Nove grandi fotografi della Magnum Photos entrano nel set de Gli spostati (The Misfits), il film diretto da John Huston nel 1961 per documentarne il dietro le quinte. Sessanta scatti che sono vere immagini d’arte.
Al Forte di Bard, in Valle d’Aosta, nella mostra “The misfits by Magnum Photographers” sono state assemblate sessanta immagini ambientate nel deserto del Nevada, scattate da grandi fotografi durante le riprese del film ‘Gli spostati’ con Marilyn Monroe, Clark Gable e Montgomery Clift e diretto dal regista John Huston. L’esposizione è curata da Andrea Holzherr.Il cast eccezionale è dovuto alla prima sceneggiatura cinematografica di Arthur Miller, all’epoca marito della celebre diva. L’agenzia francese appena citata non si lascia sfuggire l’occasione e invia sul set per documentare il dietro le quinte del film, nove grandi fotografi del Novecento che ottengono dalla produzione l’entrata esclusiva: Eve Arnold, Cornell Capa, Henri Cartier-Bresson, Bruce Davidson, Elliott Erwitt, Ernst Haas, Erich Hartmann, Inge Morath e Dennis Stock. Ognuno di loro immortala come vivono gli attori sul set. L’atmosfera che si respira. Le fasi delle riprese. I vari stati d’animo vissuti dai protagonisti: ansia entusiasmo tensione debolezza speranza stanchezza. Suggestioni varie che non sfuggono agli occhi attenti degli autori. E ci riescono realizzando scatti di notevole valore. Contribuendo a rendere The misfits il film più documentato dell’epoca. Fra quelli più famosi bisogna ricordare la celebre foto di gruppo con gli attori, il regista e lo sceneggiatore Arthur Miller che non molto tempo dopo avrebbe divorziato da Marilyn, realizzata da Elliot Erwitt. L’opera è’ stata realizzata inizialmente a colori, ma è più nota nella sua versione in bianco e nero. E’ un lavoro che si presta a qualche riflessione. Anche se dovrebbe essere una foto di gruppo, in realtà non lo è. E’ priva di atmosfera.
I protagonisti della foto sono sistemati molto bene. Ad ognuno di loro è assegnato lo spazio giusto. Sono dei professionisti e sanno come mettersi in posa. Ma non c’è spirito di squadra. Non c’è empatia. C’è qualcosa che non quadra.

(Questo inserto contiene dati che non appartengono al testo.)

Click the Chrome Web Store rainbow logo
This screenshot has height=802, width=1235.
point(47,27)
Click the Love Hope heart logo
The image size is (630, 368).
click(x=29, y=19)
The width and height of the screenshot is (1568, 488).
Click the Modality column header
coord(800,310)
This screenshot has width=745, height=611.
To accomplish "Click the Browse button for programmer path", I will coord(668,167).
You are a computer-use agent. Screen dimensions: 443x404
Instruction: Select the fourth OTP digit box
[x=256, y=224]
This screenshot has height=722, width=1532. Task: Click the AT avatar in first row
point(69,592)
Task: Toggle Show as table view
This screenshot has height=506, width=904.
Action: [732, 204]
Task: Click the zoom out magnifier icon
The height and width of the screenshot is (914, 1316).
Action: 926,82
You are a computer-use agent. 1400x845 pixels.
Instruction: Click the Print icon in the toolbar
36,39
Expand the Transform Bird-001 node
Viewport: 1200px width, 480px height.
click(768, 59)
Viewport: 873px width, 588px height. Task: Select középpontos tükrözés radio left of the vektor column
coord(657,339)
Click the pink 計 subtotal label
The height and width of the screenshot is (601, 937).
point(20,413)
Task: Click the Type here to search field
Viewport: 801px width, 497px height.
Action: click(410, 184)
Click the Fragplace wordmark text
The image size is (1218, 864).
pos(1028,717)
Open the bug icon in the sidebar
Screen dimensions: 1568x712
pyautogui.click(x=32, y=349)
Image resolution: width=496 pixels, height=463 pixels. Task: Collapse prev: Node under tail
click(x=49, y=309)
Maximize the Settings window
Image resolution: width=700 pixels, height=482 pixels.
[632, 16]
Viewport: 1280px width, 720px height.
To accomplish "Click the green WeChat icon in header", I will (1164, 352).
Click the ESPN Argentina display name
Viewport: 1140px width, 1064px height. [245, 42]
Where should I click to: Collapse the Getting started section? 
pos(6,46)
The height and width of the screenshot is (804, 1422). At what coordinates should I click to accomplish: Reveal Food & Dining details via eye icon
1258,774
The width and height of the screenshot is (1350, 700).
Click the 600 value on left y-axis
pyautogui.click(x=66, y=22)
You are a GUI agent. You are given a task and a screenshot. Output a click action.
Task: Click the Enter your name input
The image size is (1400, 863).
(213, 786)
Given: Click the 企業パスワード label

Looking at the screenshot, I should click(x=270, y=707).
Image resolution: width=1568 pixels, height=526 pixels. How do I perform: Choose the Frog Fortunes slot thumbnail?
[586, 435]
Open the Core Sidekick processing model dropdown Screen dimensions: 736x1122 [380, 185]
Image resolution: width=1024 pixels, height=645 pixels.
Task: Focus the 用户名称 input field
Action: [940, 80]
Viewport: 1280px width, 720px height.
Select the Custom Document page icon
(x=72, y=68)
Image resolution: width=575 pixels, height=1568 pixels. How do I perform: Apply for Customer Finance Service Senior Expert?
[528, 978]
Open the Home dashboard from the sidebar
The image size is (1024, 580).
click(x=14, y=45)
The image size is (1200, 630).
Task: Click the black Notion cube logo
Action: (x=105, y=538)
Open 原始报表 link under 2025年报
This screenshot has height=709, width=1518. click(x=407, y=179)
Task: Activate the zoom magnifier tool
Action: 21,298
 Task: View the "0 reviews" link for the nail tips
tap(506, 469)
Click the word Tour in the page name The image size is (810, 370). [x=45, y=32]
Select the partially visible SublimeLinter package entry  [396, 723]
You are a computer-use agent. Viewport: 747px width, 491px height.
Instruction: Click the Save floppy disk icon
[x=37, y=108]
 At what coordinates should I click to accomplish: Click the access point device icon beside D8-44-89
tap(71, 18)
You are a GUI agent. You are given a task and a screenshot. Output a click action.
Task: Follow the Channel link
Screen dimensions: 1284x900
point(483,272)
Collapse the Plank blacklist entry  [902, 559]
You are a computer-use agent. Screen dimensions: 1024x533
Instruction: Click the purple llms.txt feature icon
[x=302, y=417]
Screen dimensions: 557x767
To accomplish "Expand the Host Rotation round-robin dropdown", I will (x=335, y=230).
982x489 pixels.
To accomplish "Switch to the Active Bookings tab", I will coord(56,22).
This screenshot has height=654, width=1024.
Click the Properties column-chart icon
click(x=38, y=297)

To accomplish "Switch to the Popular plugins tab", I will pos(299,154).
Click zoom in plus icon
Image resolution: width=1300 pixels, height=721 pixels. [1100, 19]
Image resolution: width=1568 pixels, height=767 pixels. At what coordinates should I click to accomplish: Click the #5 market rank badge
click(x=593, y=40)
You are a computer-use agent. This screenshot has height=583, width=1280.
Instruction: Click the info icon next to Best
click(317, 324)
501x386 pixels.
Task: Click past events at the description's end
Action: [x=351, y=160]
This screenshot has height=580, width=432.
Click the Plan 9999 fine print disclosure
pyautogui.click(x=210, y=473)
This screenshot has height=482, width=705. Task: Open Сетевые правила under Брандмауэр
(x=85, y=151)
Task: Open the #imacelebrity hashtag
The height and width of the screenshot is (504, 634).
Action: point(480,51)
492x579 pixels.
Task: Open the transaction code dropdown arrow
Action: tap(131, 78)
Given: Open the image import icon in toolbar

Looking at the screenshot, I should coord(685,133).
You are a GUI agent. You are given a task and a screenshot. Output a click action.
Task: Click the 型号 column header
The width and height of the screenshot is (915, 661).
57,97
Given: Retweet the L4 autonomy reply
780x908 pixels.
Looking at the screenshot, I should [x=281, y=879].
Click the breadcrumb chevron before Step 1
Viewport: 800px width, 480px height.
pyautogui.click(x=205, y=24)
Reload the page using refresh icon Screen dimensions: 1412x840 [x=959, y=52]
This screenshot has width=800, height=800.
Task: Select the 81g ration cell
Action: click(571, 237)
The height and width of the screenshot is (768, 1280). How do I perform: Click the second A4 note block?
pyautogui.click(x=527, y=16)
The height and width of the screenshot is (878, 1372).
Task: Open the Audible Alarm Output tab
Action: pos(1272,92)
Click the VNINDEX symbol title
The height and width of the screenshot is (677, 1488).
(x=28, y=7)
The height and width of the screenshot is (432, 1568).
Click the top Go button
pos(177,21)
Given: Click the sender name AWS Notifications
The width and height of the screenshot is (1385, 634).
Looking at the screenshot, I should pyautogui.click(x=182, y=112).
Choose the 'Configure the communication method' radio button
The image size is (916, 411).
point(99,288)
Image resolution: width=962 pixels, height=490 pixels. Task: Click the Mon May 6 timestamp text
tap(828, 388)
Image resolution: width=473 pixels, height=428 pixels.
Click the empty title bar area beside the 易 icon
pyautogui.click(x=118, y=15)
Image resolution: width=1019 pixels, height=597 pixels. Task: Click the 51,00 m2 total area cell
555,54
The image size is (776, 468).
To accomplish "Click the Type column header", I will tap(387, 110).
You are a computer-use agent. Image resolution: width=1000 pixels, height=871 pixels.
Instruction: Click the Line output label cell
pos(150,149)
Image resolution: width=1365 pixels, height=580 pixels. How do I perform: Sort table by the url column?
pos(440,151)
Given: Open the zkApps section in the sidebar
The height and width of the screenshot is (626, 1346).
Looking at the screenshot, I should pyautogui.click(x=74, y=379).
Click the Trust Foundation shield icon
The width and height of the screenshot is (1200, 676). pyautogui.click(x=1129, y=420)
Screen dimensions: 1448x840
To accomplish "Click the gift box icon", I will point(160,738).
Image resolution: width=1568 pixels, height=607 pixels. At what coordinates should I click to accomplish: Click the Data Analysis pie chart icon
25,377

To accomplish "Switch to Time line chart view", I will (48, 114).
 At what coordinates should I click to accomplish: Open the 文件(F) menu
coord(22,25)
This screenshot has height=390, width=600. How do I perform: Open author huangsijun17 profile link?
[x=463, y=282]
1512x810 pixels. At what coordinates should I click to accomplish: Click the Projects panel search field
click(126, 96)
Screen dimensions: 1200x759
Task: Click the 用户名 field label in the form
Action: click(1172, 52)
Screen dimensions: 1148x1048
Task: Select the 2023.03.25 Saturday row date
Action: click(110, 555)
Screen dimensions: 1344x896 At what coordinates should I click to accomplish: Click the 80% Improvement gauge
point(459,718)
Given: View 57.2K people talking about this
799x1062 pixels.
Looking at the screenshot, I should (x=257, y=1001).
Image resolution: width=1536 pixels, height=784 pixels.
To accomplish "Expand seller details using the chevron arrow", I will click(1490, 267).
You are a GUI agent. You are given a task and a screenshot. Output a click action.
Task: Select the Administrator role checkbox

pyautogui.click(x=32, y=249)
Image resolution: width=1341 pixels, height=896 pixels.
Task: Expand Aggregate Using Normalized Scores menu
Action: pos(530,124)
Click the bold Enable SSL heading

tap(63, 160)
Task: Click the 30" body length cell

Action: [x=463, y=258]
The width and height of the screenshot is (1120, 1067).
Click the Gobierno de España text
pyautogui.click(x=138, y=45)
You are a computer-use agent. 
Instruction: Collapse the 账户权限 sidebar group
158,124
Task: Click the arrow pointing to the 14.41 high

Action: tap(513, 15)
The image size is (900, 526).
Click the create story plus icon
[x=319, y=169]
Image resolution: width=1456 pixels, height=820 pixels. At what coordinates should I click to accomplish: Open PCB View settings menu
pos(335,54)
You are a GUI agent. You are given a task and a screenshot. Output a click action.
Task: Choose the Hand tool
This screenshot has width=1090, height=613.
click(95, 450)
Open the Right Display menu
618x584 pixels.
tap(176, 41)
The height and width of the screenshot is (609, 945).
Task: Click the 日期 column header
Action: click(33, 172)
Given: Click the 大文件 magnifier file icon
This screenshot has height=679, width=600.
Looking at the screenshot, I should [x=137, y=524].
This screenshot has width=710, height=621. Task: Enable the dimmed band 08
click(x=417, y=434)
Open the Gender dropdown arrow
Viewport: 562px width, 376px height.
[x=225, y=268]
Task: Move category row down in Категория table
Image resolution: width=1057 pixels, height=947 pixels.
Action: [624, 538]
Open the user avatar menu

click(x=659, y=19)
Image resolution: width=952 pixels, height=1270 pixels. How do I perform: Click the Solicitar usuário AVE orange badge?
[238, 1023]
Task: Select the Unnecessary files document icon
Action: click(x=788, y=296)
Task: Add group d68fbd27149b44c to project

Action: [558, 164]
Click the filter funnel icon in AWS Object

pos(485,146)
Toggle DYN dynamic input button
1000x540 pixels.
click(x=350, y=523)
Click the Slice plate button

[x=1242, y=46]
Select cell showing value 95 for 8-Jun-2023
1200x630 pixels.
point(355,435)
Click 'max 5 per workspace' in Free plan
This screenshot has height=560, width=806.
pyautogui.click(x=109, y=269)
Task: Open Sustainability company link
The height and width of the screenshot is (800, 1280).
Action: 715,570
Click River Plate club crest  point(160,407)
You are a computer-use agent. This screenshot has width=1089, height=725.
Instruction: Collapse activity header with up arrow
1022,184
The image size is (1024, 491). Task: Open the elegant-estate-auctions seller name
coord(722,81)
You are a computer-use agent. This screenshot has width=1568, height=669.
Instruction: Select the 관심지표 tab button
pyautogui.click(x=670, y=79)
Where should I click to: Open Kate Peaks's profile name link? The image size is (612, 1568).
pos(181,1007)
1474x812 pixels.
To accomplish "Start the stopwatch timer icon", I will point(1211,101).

Marilyn, all’epoca in preda all’alcol e agli psicofarmaci si dimostra inaffidabile, dimentica le battute, anche se ora cerca di offrire il profilo migliore, esponendo la fisicità che la resa famosa. Ma lo sguardo, la postura, le labbra, tradiscono qualcosa che va oltre l’evento: smarrimento, sofferenza.
Huston tiene le braccia conserte, come a sottolineare un certo distacco da chi lo circonda. Quella stampata sul viso è una smorfia più che un sorriso, comunicando irritazione. Trasuda inequivocabilmente rigetto e nervosismo. Miller, con gli occhiali, sembra lontano.
Montgomery Clift ha problemi di autostima. Ha sempre più difficoltà a nascondere la propria omosessualità. Guarda in macchina ma non riesce a nascondere una certa perplessità. Come se desiderasse trovarsi in un altro posto. Come se tutti fossero catturati da qualcosa che ne condiziona il comportamento. Ed Erwitt si dimostra un grande interprete. Più che dire o raccontare vuole esprimere ciò che si cela dietro l’ostentata, loro malgrado, corporeità della star hollywoodiane.
Inge Morath immortala Marilyn mentre sta provando dei passi di danza in un ambiente solitario che sembra non pesarle.
Eve Arnold la ritrae in un momento di massima concentrazione, nella sua auto in Nevada, mentre studia le battute. Un catturare quell’attimo che sembra velare l’interiorità sconvolta dell’attrice.